On Saturday while the boys were napping and Matt was puttering about I took advantage for some time to myself. I went to the bookstore and walked around the mall and tried on every ugly bathing suit known to man.
(I cannot find a not-ugly bathing suit. I don’t think it’s me, guys. I really don’t.)
I am a chronic people-watcher, especially when I’m not having to keep my eyes on two little boys.
When I pass someone, I usually make eye contact and give a smile or Hi.
I passed a girl, smiled, was given the once-over.
Passed others, smiled, received some smiles in return.
Then there was this girl who has stuck in my head.

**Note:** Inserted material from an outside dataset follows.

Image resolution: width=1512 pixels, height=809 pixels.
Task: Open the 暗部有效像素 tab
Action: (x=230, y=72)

She was probably about 16. She wobbled unsurely and a little awkwardly on high heels that didn’t quite match the atmosphere of the mall. She glanced down at her chest, tugging her shirt down self-consciously, then smoothing it out over her stomach. She glanced quickly around, probably wondering if anybody was watching.

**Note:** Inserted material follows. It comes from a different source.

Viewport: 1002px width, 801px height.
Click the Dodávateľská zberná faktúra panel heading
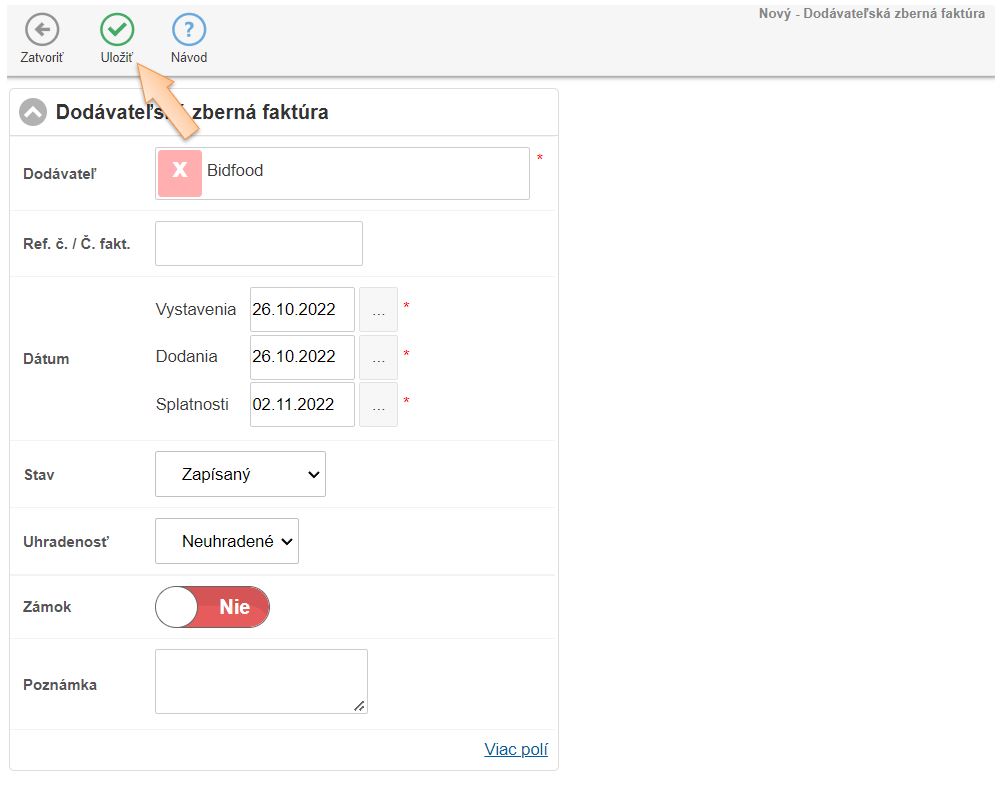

Probably simultaneously hoping someone was and terrified of it too.
In that moment she personified for me what cripples us as girls, women, tweens, teens.

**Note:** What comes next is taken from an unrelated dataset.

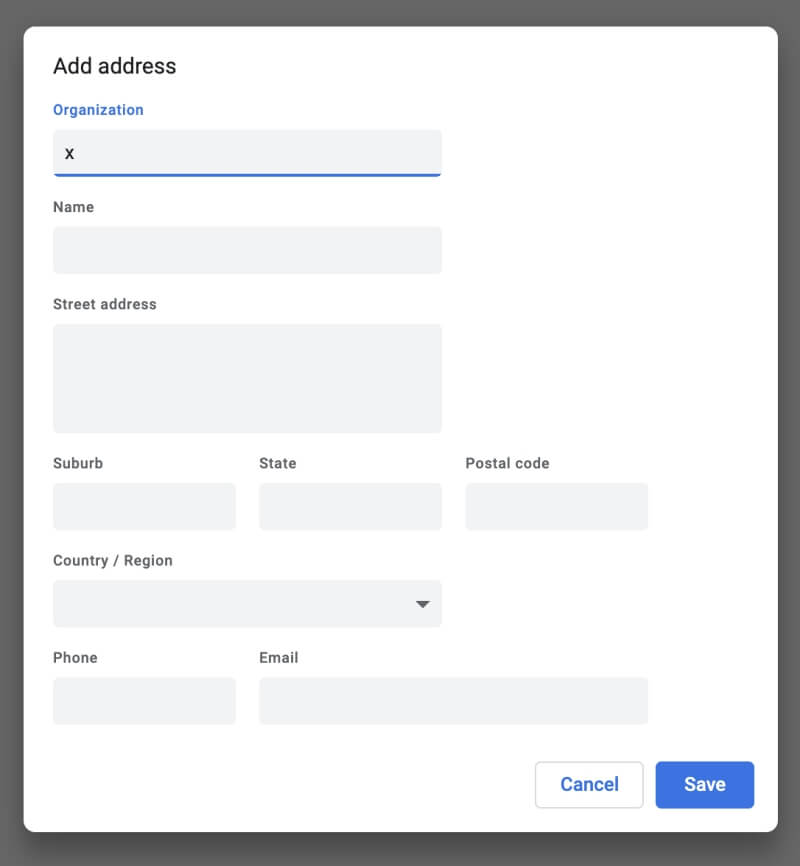Click the Suburb input box
800x866 pixels.
144,506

I can’t tell you how many women events I’ve been at and how many women I’ve noticed standing alone. Looking out, wondering if anybody notices them. While others stand about, perhaps in a group, but also wondering if anybody notices them. Their hands quickly smooth their shirt out, suck their stomach in, pull their skirt down or pants up, fluff hair, check make-up. Everything communicating me. Am I being noticed? Am I important? Am I pretty? Are others impressed by me?
All the while missing the life that’s being lived right around them.
All the while overlooking that girl that stands alone because she doesn’t know anybody else and is terrified this will be just one more instance where she’s on the outside looking in, hoping somebody picks her to be on their team.
Missing that woman who just lost her husband and is wearing a brave, but fake, smile.
Missing that woman whose husband just left her, whose kid just moved out of state, whose parent just died.
Because I feel uncomfortable in the outfit I picked out or the zit that popped up or the bad haircut I just got.
Women, ladies, friends, we need to make up our mind before we ever get to that place, especially church, that it is not about me. It is not about the way I look or feel or talk.
I have a lot of weaknesses (a lot) but self-consciousness is not usually one. Not because there’s anything spectacular in me but because I often pray before I ever get to that event, whatever it is, Lord, please fill me with your Spirit. Please use me as a blessing in someone else’s life today. Please give me your eyes to see people through, and your heart to love people like you do.
Jesus will absolutely open our eyes to the life and the needs that are so close we could reach out and hug them. Jesus wants to use us to speak that encouraging word for someone who’s dying to hear she’s valuable and worth his life dying for. He wants to use us to give that hug to the one who’s had the worst day in a long time, to simply be his hands and feet.
Let’s start seeing others through Jesus’ eyes and loving like he does. The same Jesus who stopped what he was doing and halted where he was going and healed the blind beggar that the disciples were trying to shush because he was interrupting their agenda. The agenda that didn’t include uncomfortable situations and dirty people. (See Mark 10.)
Your uncomfortable interruption (and mine too) may very well be exactly the thing God wants you to do today in His Name and for His glory.